That would be great, my email is perry0804@att.net Hope to hear from you soon,God bless,Perry.

Killian Roswell
1/2/2019 10:05:53 am

Hi, my name is Killian. I read Blind Evil years upon years ago and it quickly became my favourite book. Years later, it is still my all-time favourite book.

I can't easily explain the feelings I have reading this blog post. I'm 26 and over the last year, I have been diagnosed with fibromyalgia, ehlers danlos type 3, osteoarthritis, and I have 5 slipped discs in my spine. It has caused me such pain that my entire life has changed and I am now having to consider giving up my dream of becoming a trauma surgeon. Having put all these years into pre-med and now medical school, it would kill me that my one and only dream would be lost just because of physical disabilities. I even had to quit my job of 3 years due to the pain being intolerable. Before this past year, there was absolutely nothing wrong with me. Never in my life did I imagine my entire planned out future may not be a possibility.

When I read you had a similar realization and have come to terms with it and are working to reform your life into something different, but just as wonderful, I can't help but idolize that. Even a year in to my diagnoses, I'm still refusing to give up hope that everything will go back to normal despite falling further behind in schooling and having been unable to hold a job since then. The brain fog you describe is something we fibro sufferers also have. We call it fibro fog. It has been absolutely debilitating.

▸ SUPPLIED MATERIAL
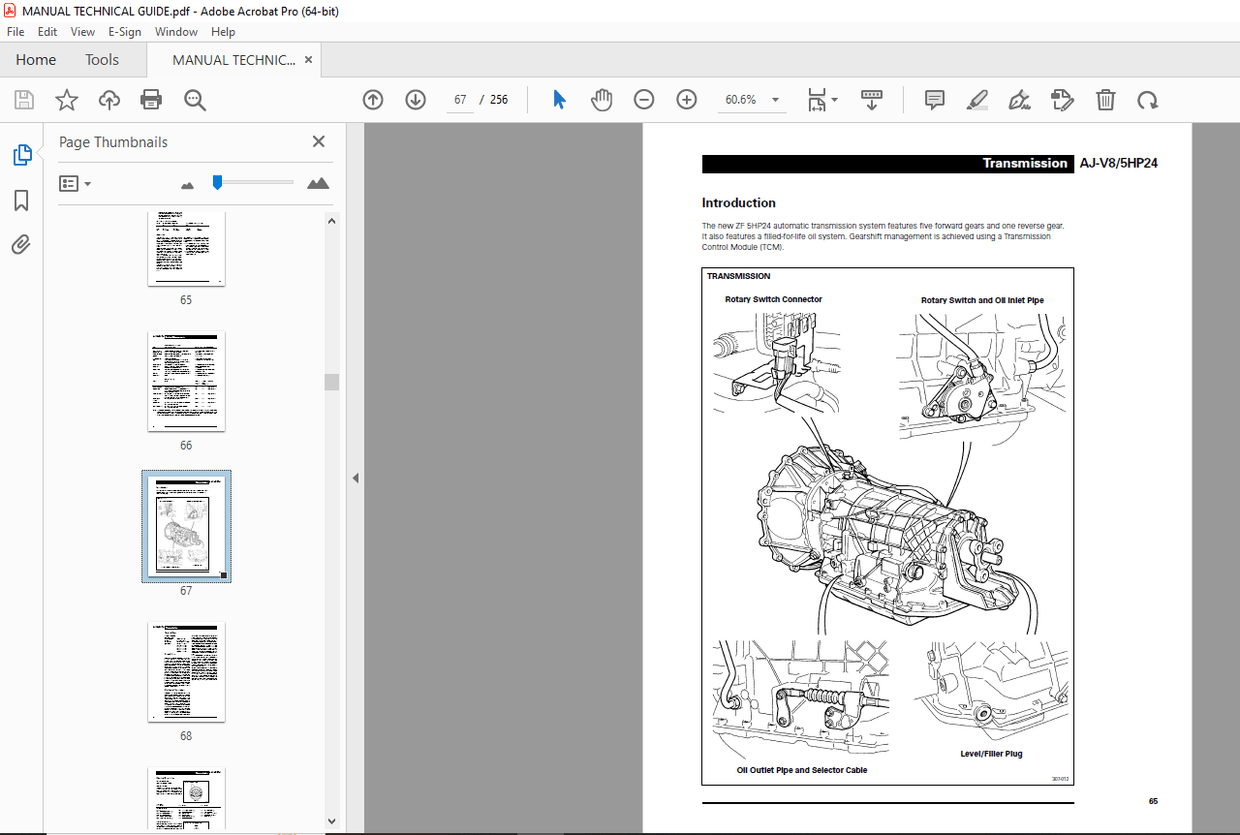Viewport: 1240px width, 835px height.
Task: Rotate the page using the rotate icon
Action: click(x=1148, y=99)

▸ WORK INSTRUCTION
Reproduce the blog comments at the top of the page word for word, from start to finish.

▸ WORKED SOLUTION
That would be great, my email is perry0804@att.net Hope to hear from you soon,God bless,Perry.

Killian Roswell
1/2/2019 10:05:53 am

Hi, my name is Killian. I read Blind Evil years upon years ago and it quickly became my favourite book. Years later, it is still my all-time favourite book.

I can't easily explain the feelings I have reading this blog post. I'm 26 and over the last year, I have been diagnosed with fibromyalgia, ehlers danlos type 3, osteoarthritis, and I have 5 slipped discs in my spine. It has caused me such pain that my entire life has changed and I am now having to consider giving up my dream of becoming a trauma surgeon. Having put all these years into pre-med and now medical school, it would kill me that my one and only dream would be lost just because of physical disabilities. I even had to quit my job of 3 years due to the pain being intolerable. Before this past year, there was absolutely nothing wrong with me. Never in my life did I imagine my entire planned out future may not be a possibility.

When I read you had a similar realization and have come to terms with it and are working to reform your life into something different, but just as wonderful, I can't help but idolize that. Even a year in to my diagnoses, I'm still refusing to give up hope that everything will go back to normal despite falling further behind in schooling and having been unable to hold a job since then. The brain fog you describe is something we fibro sufferers also have. We call it fibro fog. It has been absolutely debilitating.